■ HOW TO COMPLETE THIS TASK ■
Please retype the listing below word for word and exclude its images.

■ TASK INPUT ■

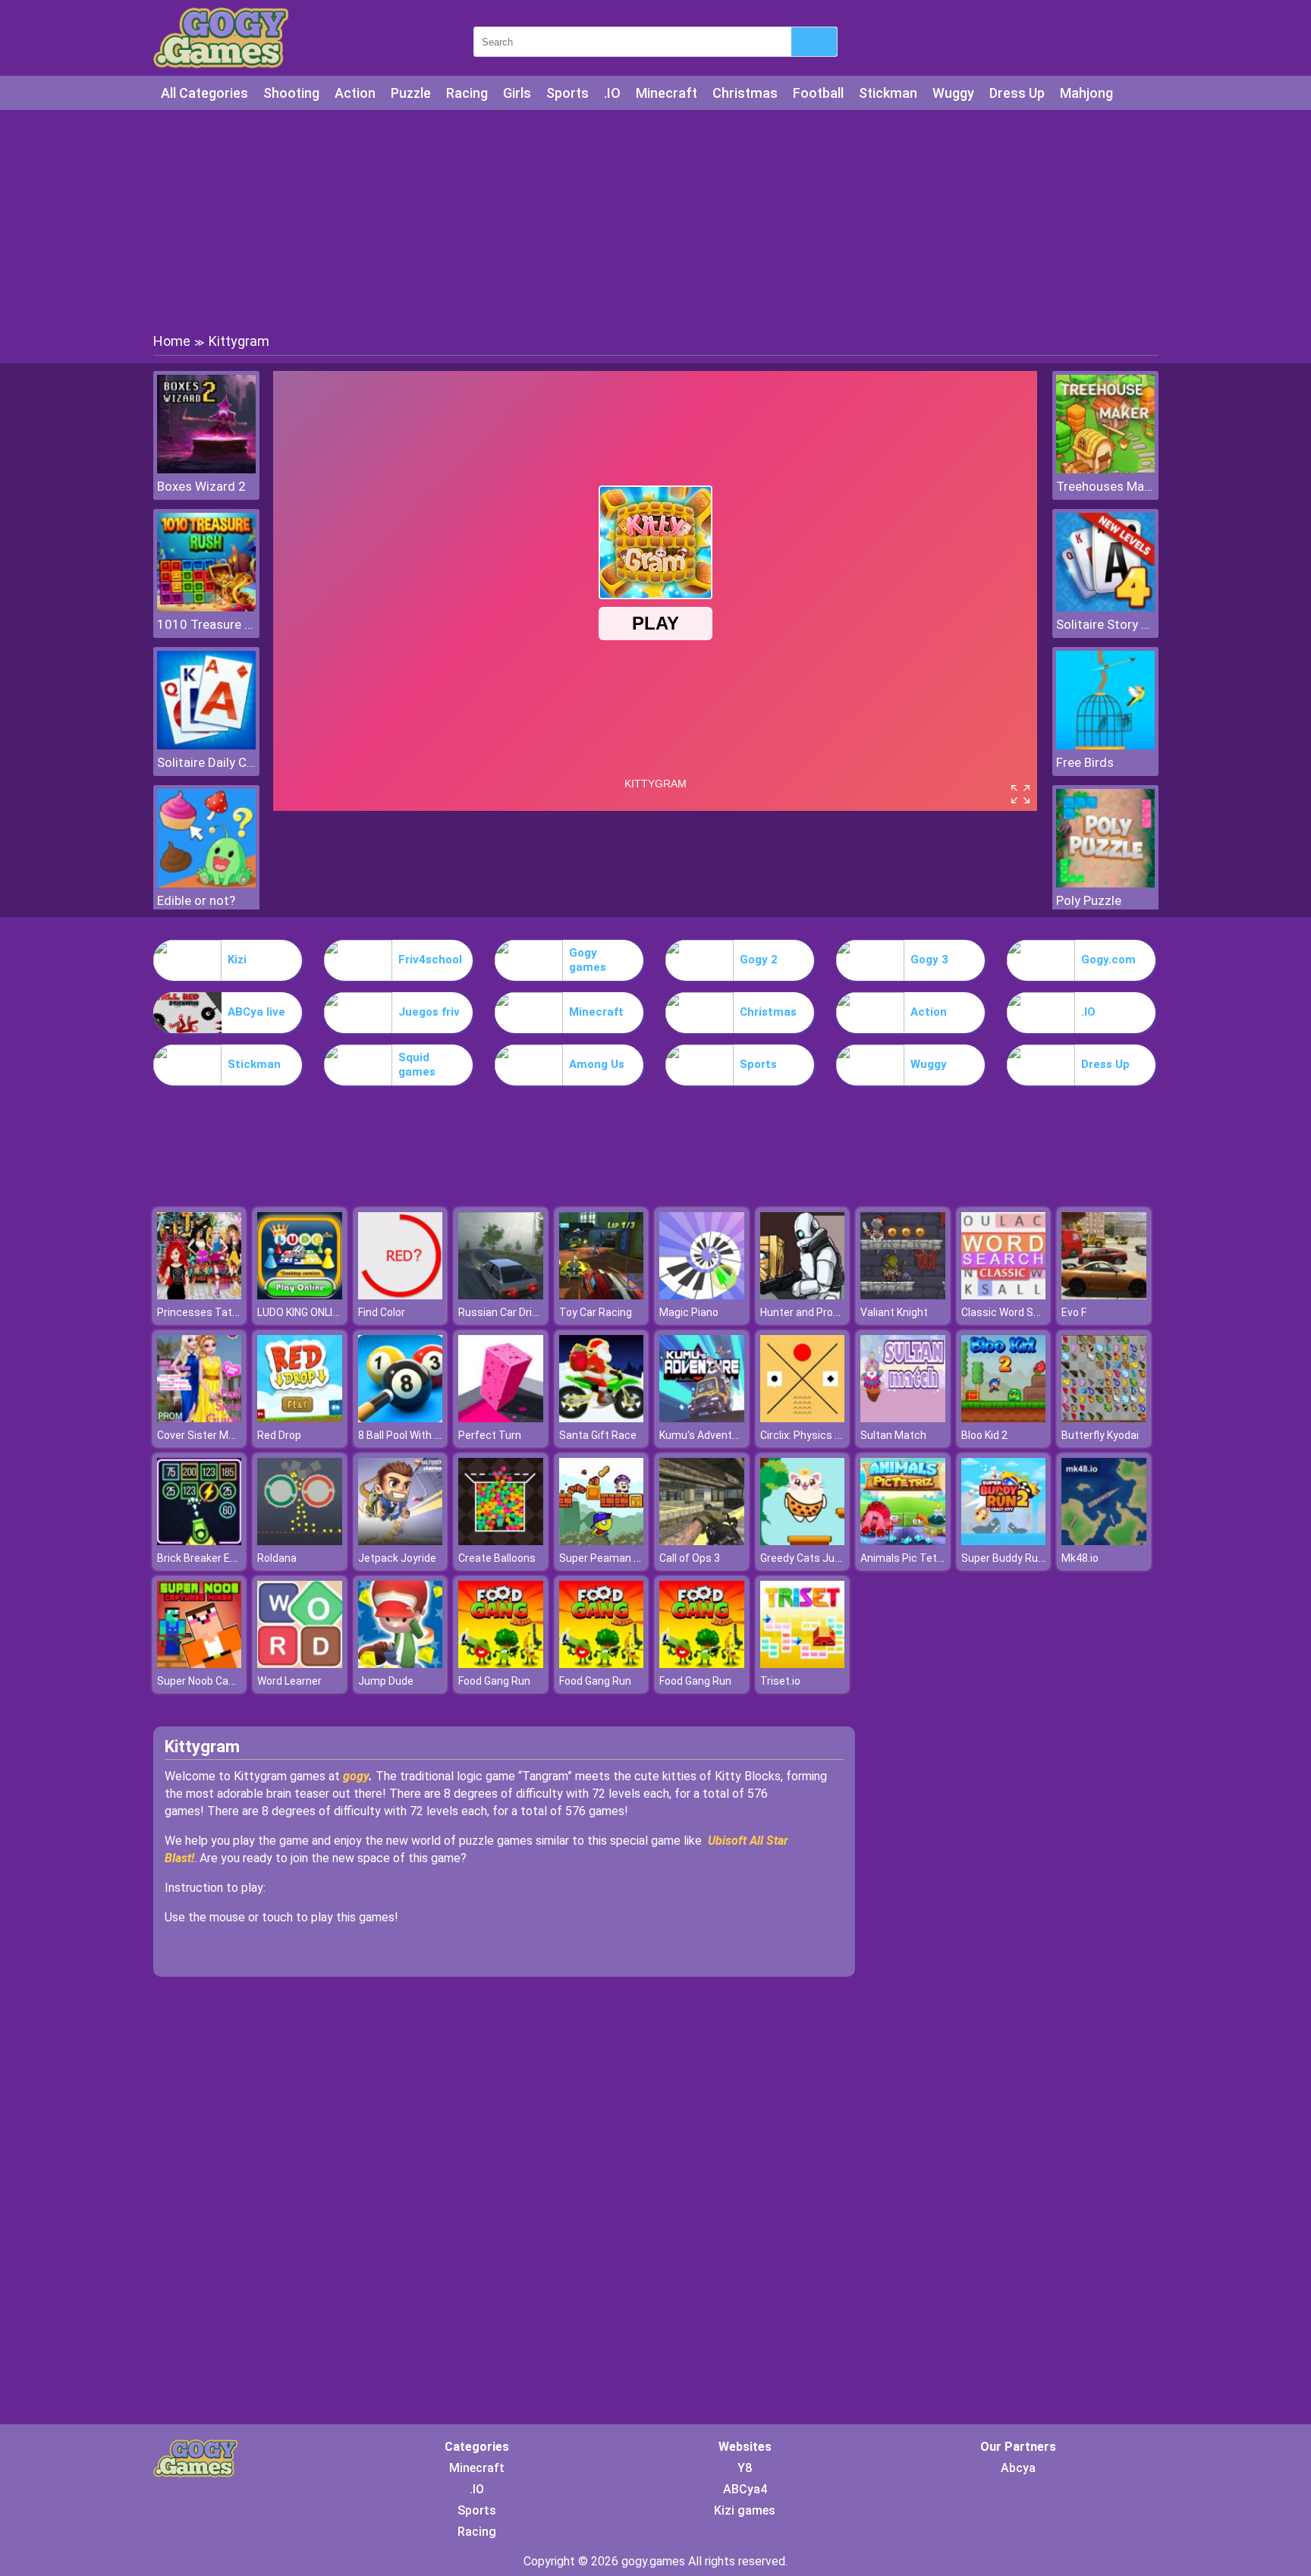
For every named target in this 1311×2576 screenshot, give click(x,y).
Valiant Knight (894, 1312)
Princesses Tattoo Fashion (223, 1312)
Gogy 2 (759, 959)
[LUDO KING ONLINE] (299, 1295)
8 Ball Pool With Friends (414, 1435)
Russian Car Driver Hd (510, 1312)
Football (818, 93)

■ OUTPUT OF THE EXERCISE ■
For every named target in this 1311×2576 screenshot, give click(x,y).
Valiant Knight (894, 1312)
Princesses Tattoo Fashion (223, 1312)
Gogy 2 (759, 959)
[LUDO KING ONLINE] (299, 1295)
8 Ball Pool With Friends (414, 1435)
Russian Car Driver Hd (510, 1312)
Football (818, 93)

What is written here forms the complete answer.